• Problem: Your answer must be the exact lines from the one holding "The height and width of the screenshot is (631, 1280)." through the end of the entries, with no pictures.
***** Data *****
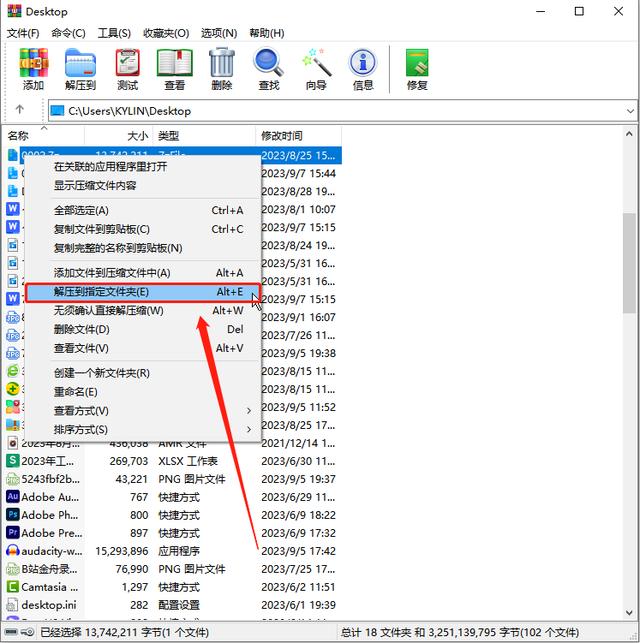Expand 查看方式(V) submenu
This screenshot has height=643, width=640.
click(150, 411)
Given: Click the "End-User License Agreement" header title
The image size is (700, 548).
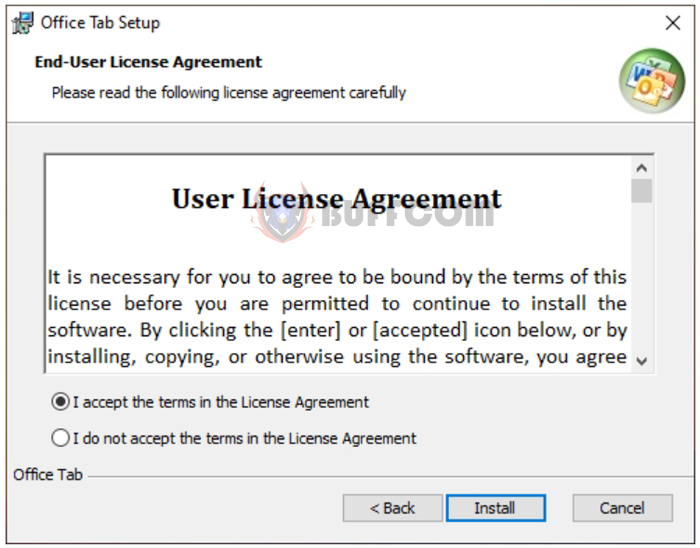Looking at the screenshot, I should pyautogui.click(x=148, y=62).
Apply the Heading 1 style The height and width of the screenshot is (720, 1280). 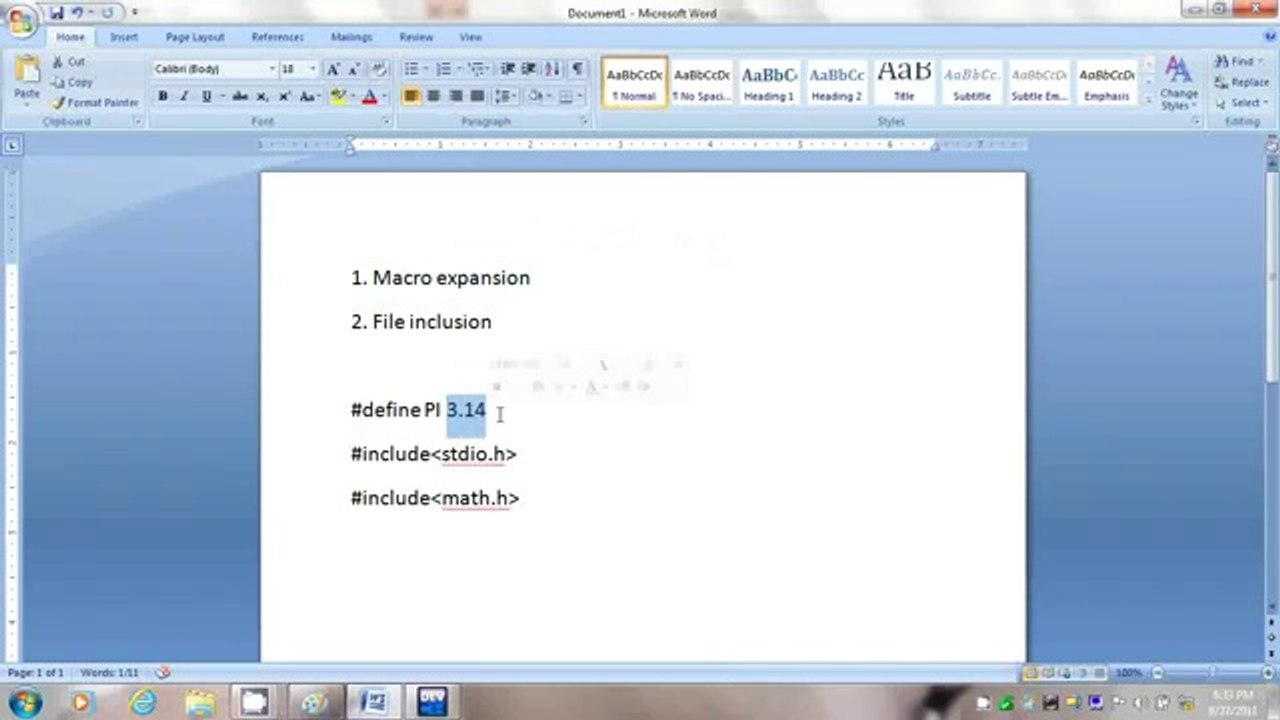[x=768, y=82]
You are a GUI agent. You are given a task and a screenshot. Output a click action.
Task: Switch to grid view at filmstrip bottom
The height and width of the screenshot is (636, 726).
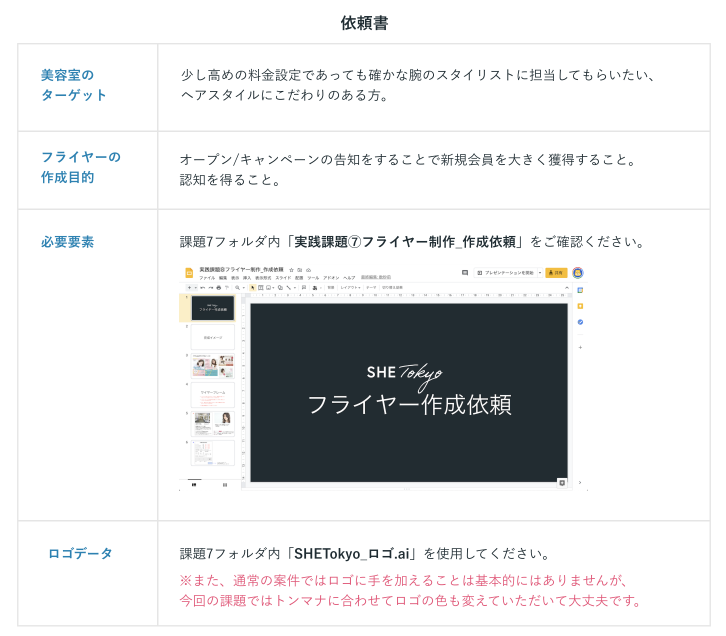(224, 484)
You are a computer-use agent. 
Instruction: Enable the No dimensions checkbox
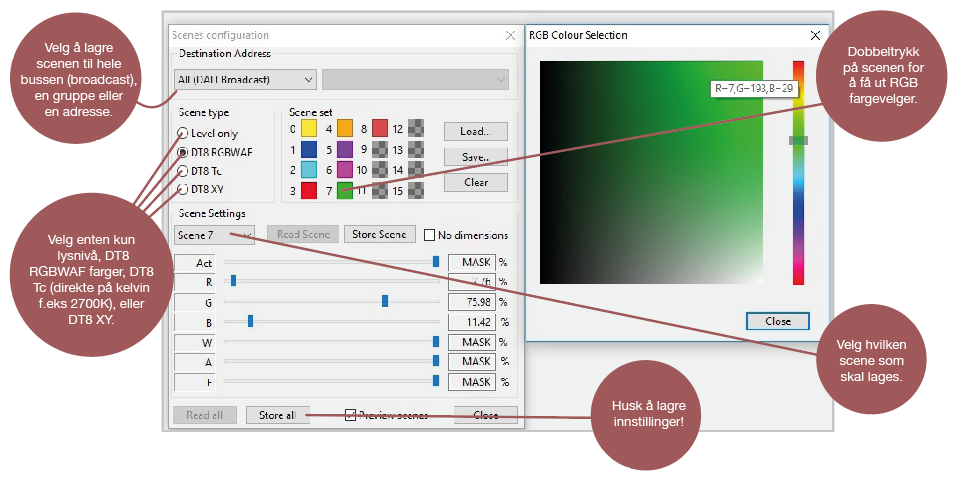click(430, 235)
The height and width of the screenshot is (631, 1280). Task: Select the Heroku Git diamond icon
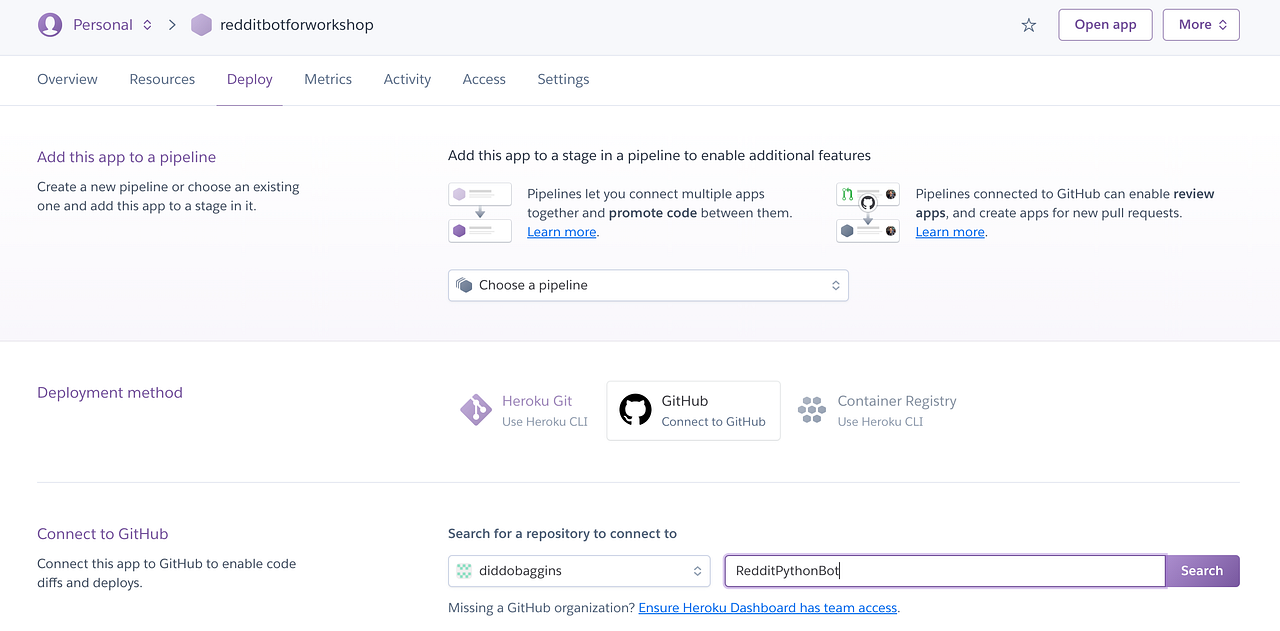(x=475, y=410)
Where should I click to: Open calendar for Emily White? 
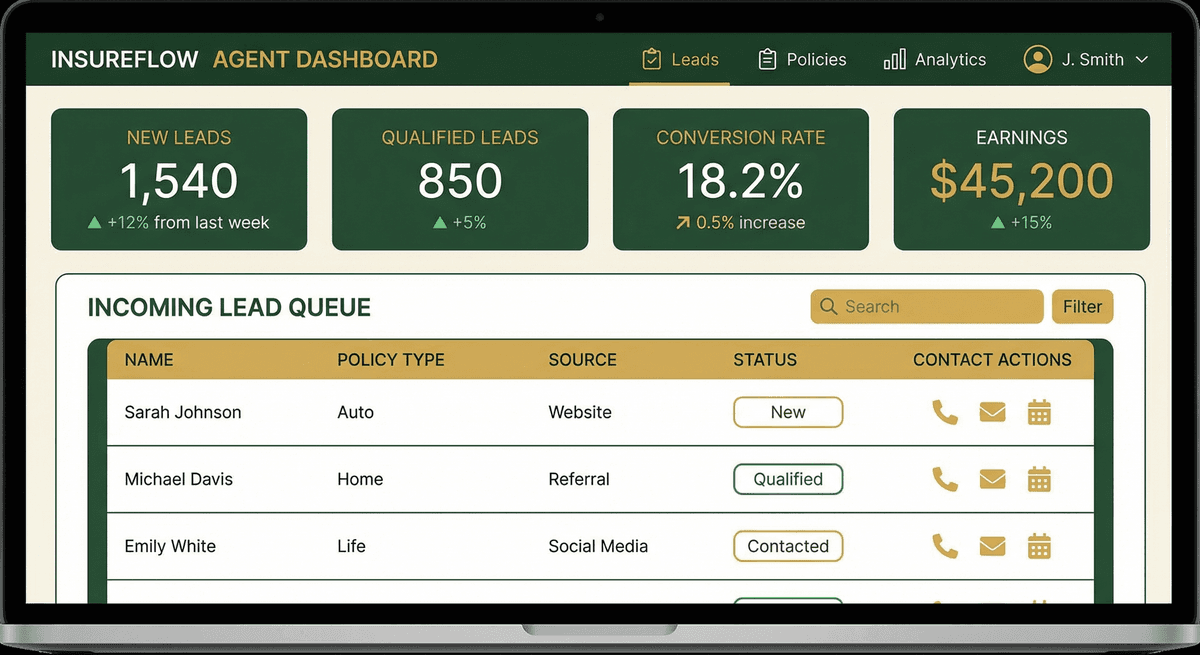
*****
• Your solution:
The height and width of the screenshot is (631, 1280). Task: Select the Heroku Git diamond icon
(x=475, y=410)
Where should I click to: Open calendar for Emily White? 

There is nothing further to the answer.